### Instructions for the task
Starting at the line containing "The width and" and ending at the end of the records, turn those lines into a numbered list, leaving out any blank lines and the pictures.
Information given below:
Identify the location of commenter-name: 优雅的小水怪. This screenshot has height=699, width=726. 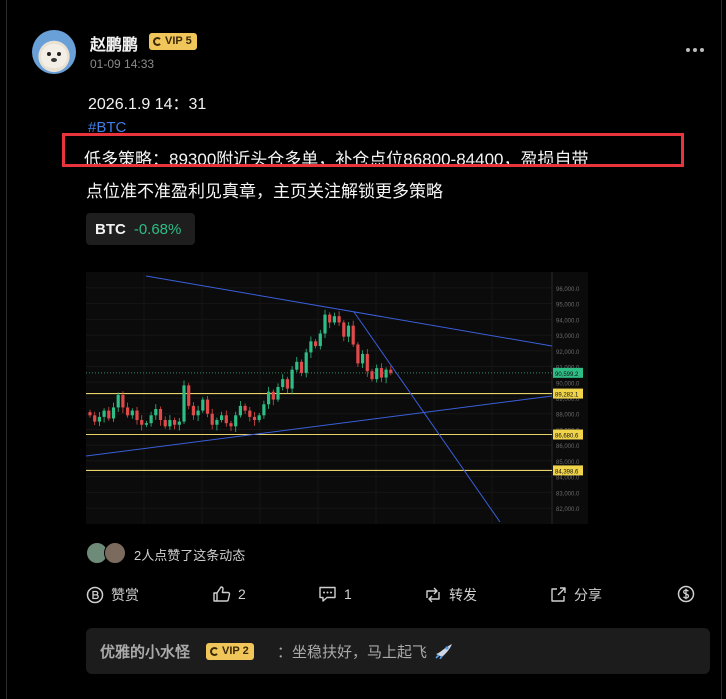
(145, 652).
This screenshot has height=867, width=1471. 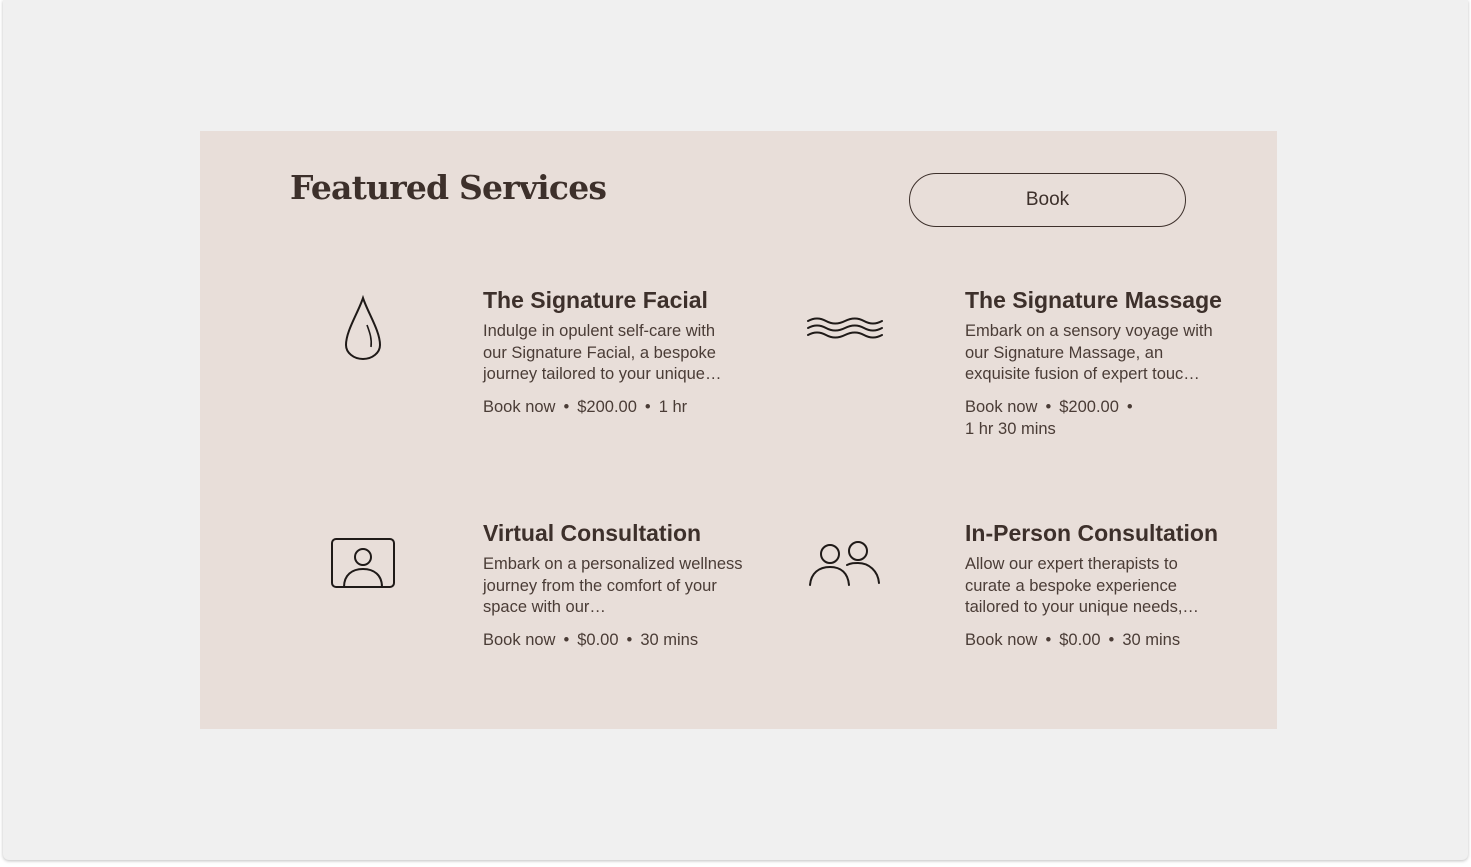 I want to click on people-icon, so click(x=845, y=563).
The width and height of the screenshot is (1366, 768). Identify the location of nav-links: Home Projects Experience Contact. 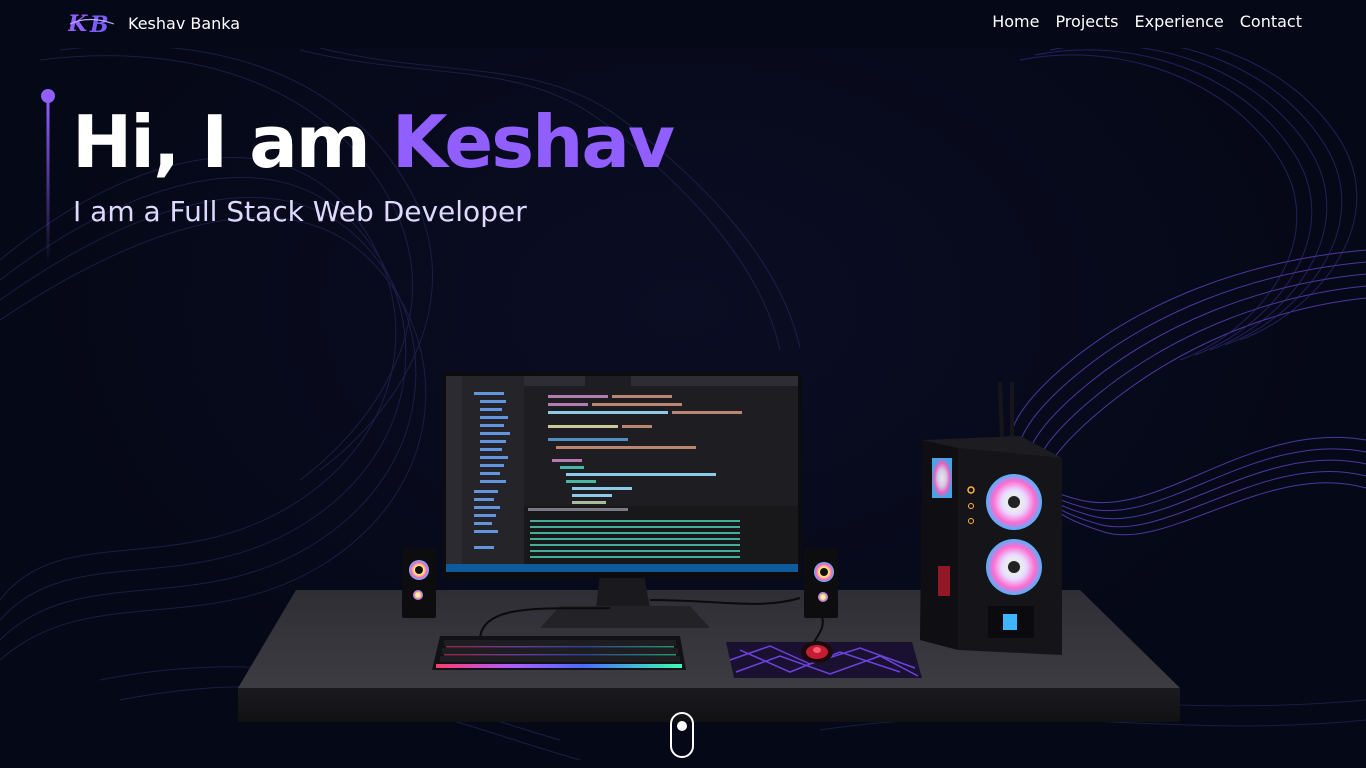
(1147, 22).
End of Information given.
### Result of this exercise
1. The width and height of the screenshot is (1366, 768). Identify the location of nav-links: Home Projects Experience Contact. 
2. (1147, 22).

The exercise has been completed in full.